Non-Autoregressive Parallel Decoding: Naturally aligns with the fragment-order independence of SAFE while accelerating sampling.

Limitations & Future Work¶

Limited to 2D Molecular Graphs: GenMol generates SAFE strings (2D) rather than 3D conformations directly, requiring post-processing for docking tasks that demand 3D structures.
Docking Scores as Oracle: Lead optimization relies on docking scores to evaluate binding affinity, which may require more accurate evaluation in real-world scenarios.
Fragment Decomposition Dependent on BRICS Rules: Predefined decomposition rules might overlook certain chemically meaningful substructures.
Lack of Joint Protein-Ligand Modeling: Currently, the model does not consider the 3D pocket information of target proteins, which limits structure-based drug design.
Hyperparameters for MCG Guidance: Selecting the guidance strength \(w\) and additional masking ratio \(\gamma\) requires task-specific hyperparameter tuning.

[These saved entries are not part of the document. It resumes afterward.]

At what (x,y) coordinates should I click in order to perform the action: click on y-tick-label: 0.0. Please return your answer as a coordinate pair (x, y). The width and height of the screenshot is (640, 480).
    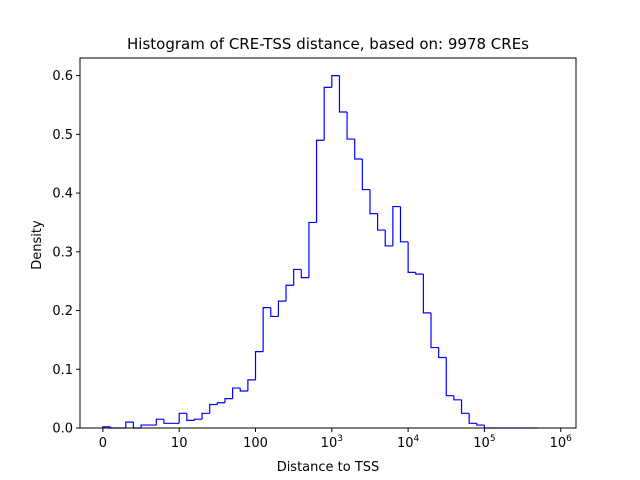
    Looking at the image, I should click on (62, 430).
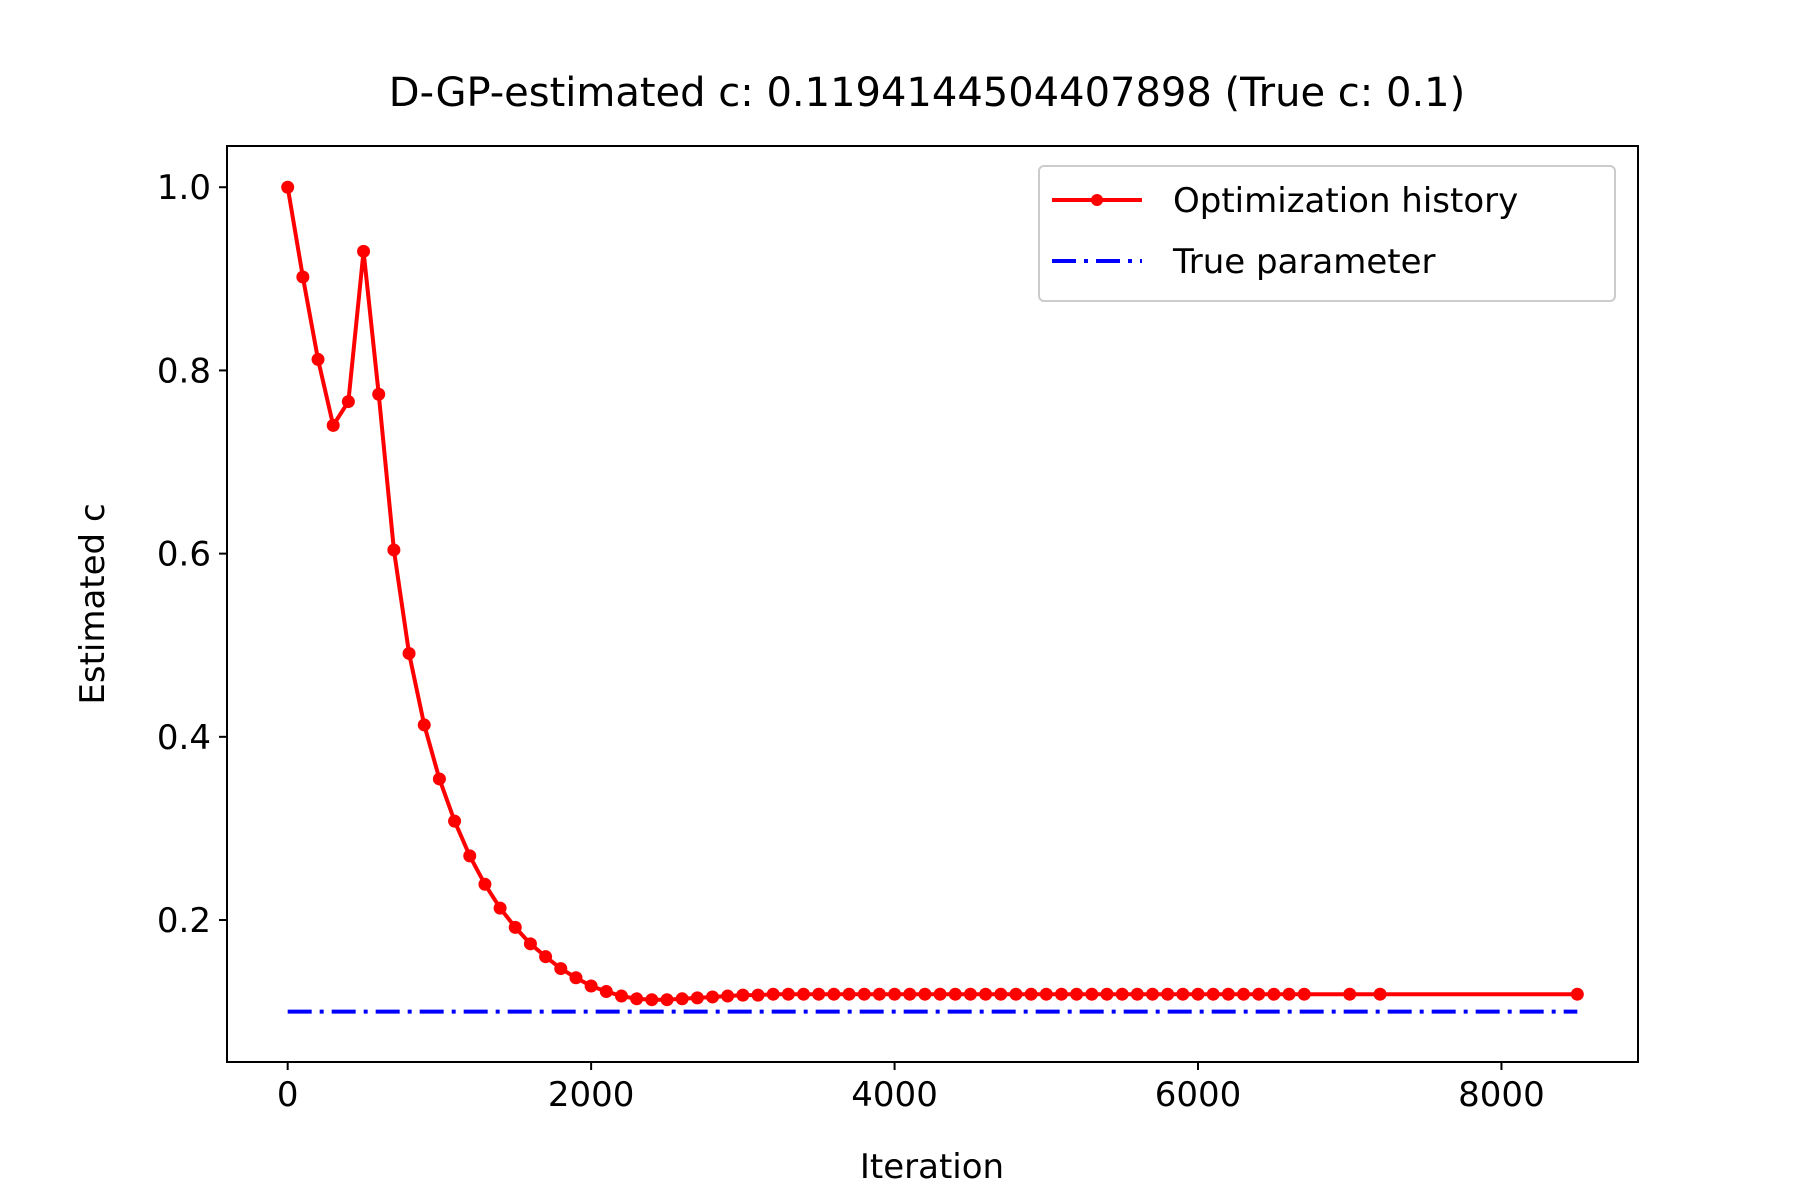  I want to click on legend-frame, so click(1327, 234).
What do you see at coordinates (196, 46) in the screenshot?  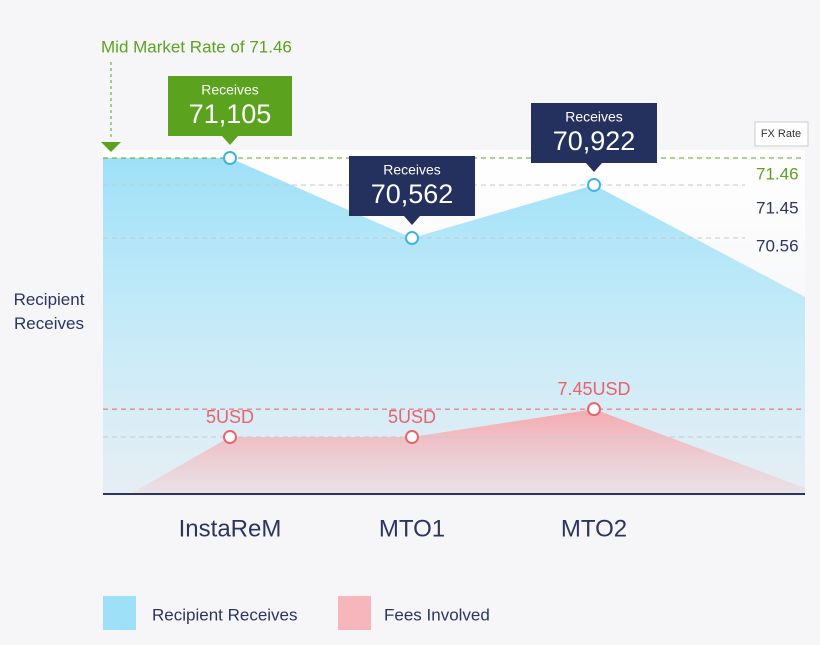 I see `annotation: Mid Market Rate of 71.46` at bounding box center [196, 46].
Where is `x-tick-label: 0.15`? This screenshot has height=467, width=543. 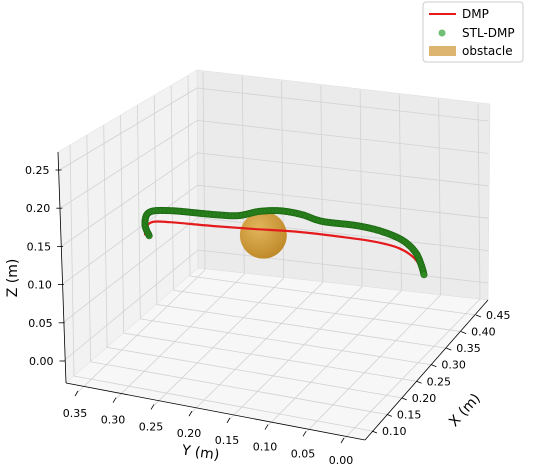 x-tick-label: 0.15 is located at coordinates (410, 414).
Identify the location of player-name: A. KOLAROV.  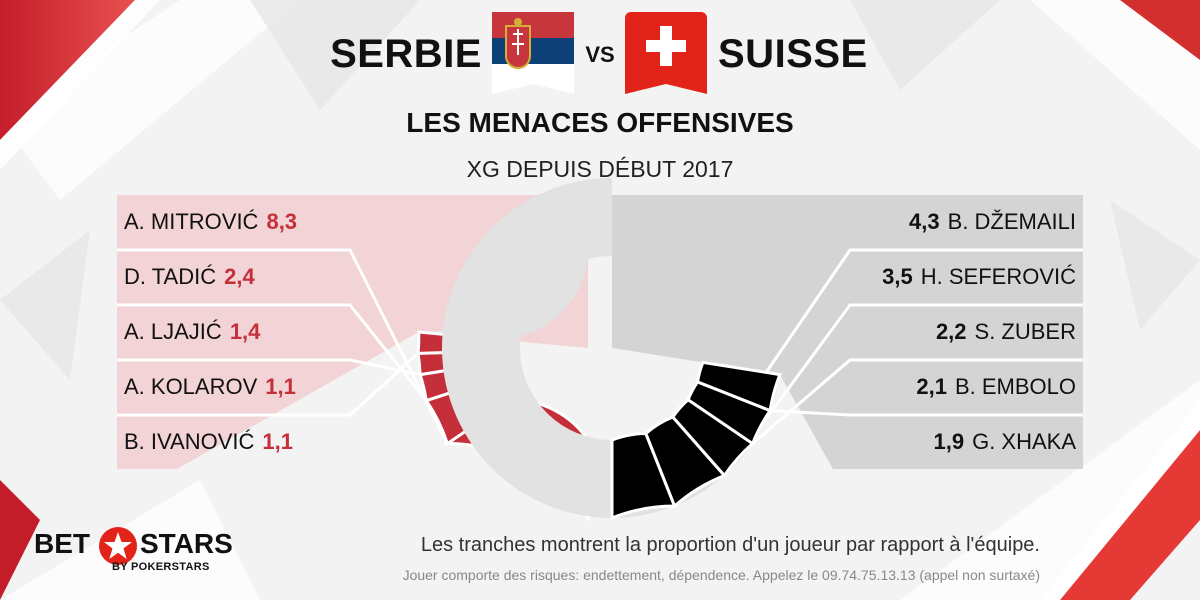
(191, 386).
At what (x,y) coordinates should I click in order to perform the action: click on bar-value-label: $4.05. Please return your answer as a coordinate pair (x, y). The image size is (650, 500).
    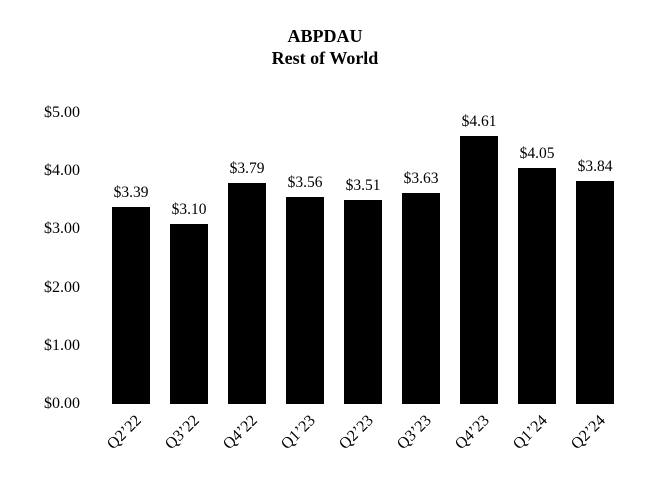
    Looking at the image, I should click on (537, 154).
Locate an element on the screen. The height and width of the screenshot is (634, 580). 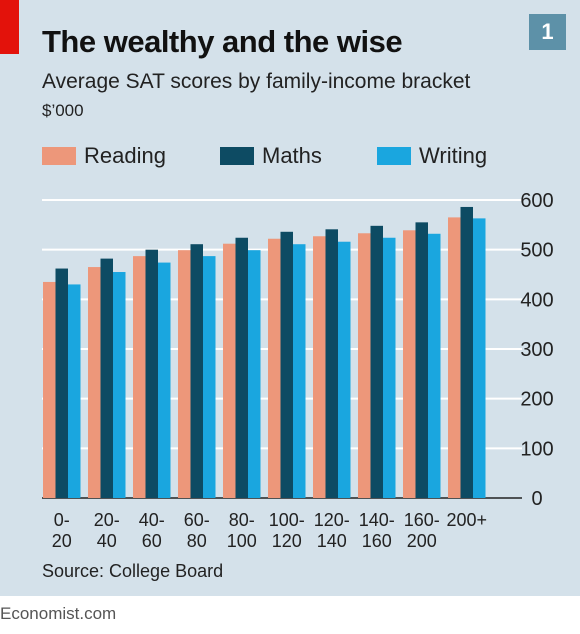
legend-item-maths: Maths is located at coordinates (271, 156).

SAFE-GPT (Noutahi et al., 2024): An autoregressive model also based on SAFE representation and the direct predecessor of GenMol. GenMol replaces GPT with discrete diffusion.
MDLM (Sahoo et al., 2024): The training framework for masked discrete diffusion; GenMol directly adopts its loss function.
f-RAG (Lee et al., 2024a): Fragment-level retrieval-augmented generation. GenMol inherits its fragment scoring equation from this work.
Mol GA (Tripp & Hernández-Lobato, 2023): Genetic algorithm-based molecular optimization. Fragment remasking can be viewed as the diffusion counterpart of its fragment-level mutation.
Autoguidance (Karras et al., 2024): The theoretical foundation of MCG. GenMol generalizes it from continuous diffusion to masked discrete diffusion.

Rating¶

Novelty: ⭐⭐⭐⭐ — The combination of discrete diffusion, SAFE, and fragment remasking is novel. MCG is the first to introduce autoguidance into masked discrete diffusion.
Experimental Thoroughness: ⭐⭐⭐⭐⭐ — Comprehensive evaluation covering four major tasks, 23+30 subtasks, and multiple baselines, alongside thorough ablation studies.
Writing Quality: ⭐⭐⭐⭐ — Clear framework, intuitive illustrations, and rigorous mathematical derivations.
Value: ⭐⭐⭐⭐⭐ — A unified framework achieving SOTA across all tasks, offering high practical utility and potential for industrial deployment.